The study by Kim et al15, which was also performed in swine showed a beneficial effect on LV function of the same USSC cell line as used in our studies. However in that study, cells were injected intramyocardially, and furthermore, the MI was created by permanent LAD ligation. To get more insight in the contradictory findings between the study of Kim et al15 and our study we performed some additional experiments. We chose to inject cells into the healthy myocardium in five swine and sacrificed the animals four days later. Extensive micro infarctions (Figure 1A) could be observed four days after USSC injection in non-ischaemic myocardium caused by occluded vessels (Figure 1B). In situ hybridisation showed that the cells in the occluded vessel were predominantly of human origin. Micro infarctions were also observed by Vulliet et al22 after intracoronary injection of cultured mesenchymal stem cells in dogs. These findings suggest that intracoronary injection of these cultured USSC is not suitable, but intramyocardial injection might be preferable. Further studies are required to investigate whether USSC occlude vessels due to their large cell size (~20 µm). Bone marrow derived mononuclear cells, however, are only ~5-7 µm in size.

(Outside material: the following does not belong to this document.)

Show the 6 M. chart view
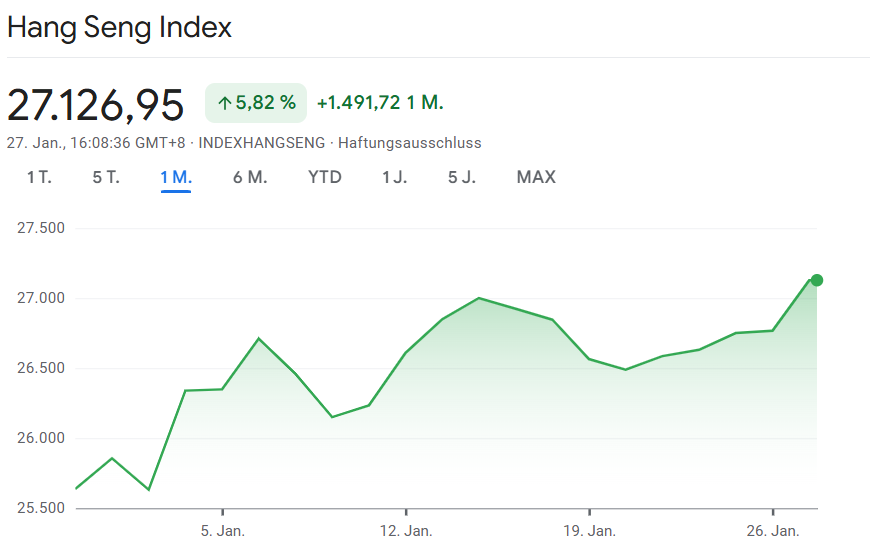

In some studies immune suppression was administrated to the animals14,15,18. Min et al18 showed that seven days after injection, human cells could not be detected any more in rats which did not receive immune suppression. With immune suppression human UCB derived cells could still be detected eight days after injection. Three other studies16,17,20 showed that after injection of human cells in rodents, these cells could be detected in the hearts of some, but not all, of the injected animals. Overall, it is still unclear whether UCB cells are really hypo immunogenic. Kim et al15 even observed a higher number of CD3 positive cells and macrophages in cell treated swine. But they could also detect human cells which were positive for cardiomyocyte specific markers such as troponin I and myosin heavy chain. All other preclinical studies showed that the human UCB derived cells were detected near vessels and myocytes or myofibroblast, but the injected cells predominantly kept their haematopoetic phenotype.
Conclusions
Treatment of infarcted myocardium with UCB derived cells is promising but there should be caution when using these cells in patients. The results of our own experiment suggest that intracoronary injection of cultured UCB derived stem cells is not suitable. More studies in large animal models with reperfused MI are needed to investigate the optimal mode of administration for these cells. Furthermore, since the immunogenicity of these cells is not yet determined, this should be tested as well in appropriate models.
Since an infarct area is a very hostile environment for injected cells due to ischaemia and inflammation, it is not surprising that very few cells seems to survive, and that thus far limited evidence exists that injected cells are able to differentiate towards a cardiomyocyte-like phenotype. Potential approaches to overcome these limitations might be the overexpression of survival genes or to direct the differentiation of the UCB cells towards a cardiac lineage before injection.